Вообще, народ у Сорке Герценштейн на вечеринке был разновозрастный. Даниэль, самый старший среди нас — на несколько лет старше Сорке; я, Мойше Гульчин, Эстер Будешеская (потом ее все годы звали Стелла), Фейге Шпринц — моложе Сорке на пару лет; Хона Одесский, Миша Гиревский, Эстерка Беркович и другие школьные друзья и подруги Соркины — в одних годах с ней. Читатель все эти перечисленные имена еще встретит.
Даниэль Шойхетман стоял со своим стаканчиком вина в руке, как будто он произносит тост за Сорку, и голосом, чуть более тихим, тоном тише, чем всегда, потихонечку перебывал во всех концах света, вернулся потом обратно сюда, к рашковской грязи, к рашковской бедности, перескочил туда, на ту сторону Днестра, в советский Рашков, завернул в Дофтану, где томятся в мрачных тюремных камерах за пролетарскую правду рабочие, пролетарии, товарищи — за них поднимает Даниэль этот тост.
Мы потом пели, помню, тюремную песенку «Ла Дофтана сус ла хаш» — наверху в Дофтане, в камере «хаш». Мы пели рабочую песню «Мы кузнецы». В больших городах, когда собираются так открыто, разыгрывается всегда скульптурная фигурка, шкатулка или даже шахматная доска, которые товарищи в тюрьме мастерски лепят из хлеба, высылают на волю, чтобы их разыграли или продали, а деньги идут для «красной помощи». Мы такой тюремной редкостью не располагали.
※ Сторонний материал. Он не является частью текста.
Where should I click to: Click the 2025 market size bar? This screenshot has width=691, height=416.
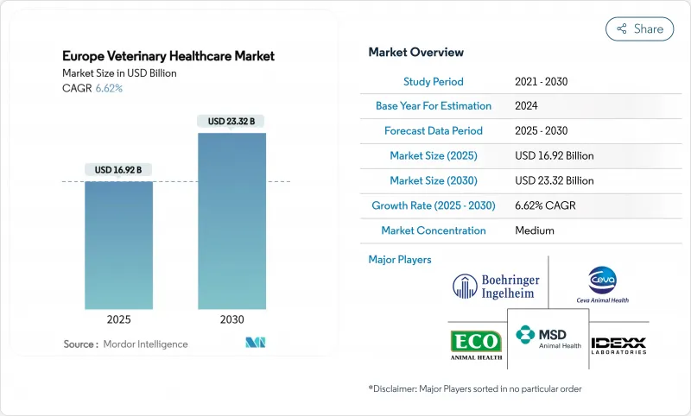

У меня, однако, была песенка. Новая, собственная, недавно сложенная песенка. Не ах что такое. Без высокой, понятно, поэзии и, конечно, без тонкого мастерства. Но песенка. Мною сложенная песенка. Я бы ее, возможно, сейчас даже и не вспомнил и, конечно, в расчет бы ее не принимал, если б с этой самой песенкой не произошла позднее необычная история. И возможно, что как раз эта ученически-наивная, грубо отесанная песенка позже, роково и упрямо, подсказала мне смысл моей дальнейшей жизни. Сила песенки. Сила стиха. Откроюсь заранее: когда я всего через несколько месяцев прибыл в Бухарест, песенка моя была уже там до меня. Ее уже пели. Я и по сей день не знаю, как это так быстро произошло. Но так быстро это произошло. И в первое время, когда, бывало, при мне эту песенку пели, я не решался сказать, что это мое, — чтоб меня не называли лгуном, хвастуном, всем, чем угодно.
Новая, мной самим сложенная песенка. Почему же песенку нельзя тоже разыграть? Я поднялся, помню, и аж красным стал. Народ, кажется, без особого восторга воспринял мою идею — тоже мне, новый песенник. И очень тихо, кажется, тоже не стало. Но я отложил все обиды в сторону и сказал, что вот сейчас я эту песенку спою, потом ее разыграют, и тот, кто эту песенку выиграет, тому она будет посвящена потом, когда песенка будет напечатана.
И начал петь. Петь горькую судьбу бедного босого чистильщика обуви. Голоса, чтобы петь, у меня тогда уже не было — но надтреснутая хрипловатость в судьбу чистильщика обуви как раз вписывалась. Мелодия — знакомая, простенькая. Песенка пришлась по душе. Несколько раз повторенный припев начали потихонечку подхватывать, поддерживать:
Туфельки я щеткой тру,
Все про них я знаю,
Сам же я босой сижу,
Я, чистильщик Шае…
(Что вдруг чистильщик обуви посреди рашковской грязи? Наверно, из большого города привезенный. Почему «туфельки», уменьшительно? Наверно, для ритма. Не знал, как справиться с ритмом. Кто определил, что чистильщик должен зваться Шае? Наверно, слово «знаю», а не наоборот. Главное, однако, наверно, не это. Главное, наверно, вот что: он, Шае, чистит всем туфли, а сам сидит босой.)
Как бы то ни было, первая радость творчества была. Песенку я спел. Потом ее разыграли. Мопровских денег стало больше сотни. Выиграл песенку, то есть посвящение к песенке, представьте себе, Даниэль Шойхетман.
По-детски счастливый, как другой на его месте, если бы он выиграл миллион, Даниэль эту песенку переписал, прижал меня к себе, хлопал по спине. Песенка, разумеется, так никогда и не напечаталась. Черным по белому, что она посвящена Даниэлю, никто никогда не видел. Даниэля я любил. Мы дружили много лет. Его нет больше. Я отдаю ему сейчас, вот здесь вот, долг, посмертно, как говорят. Светлая память ему!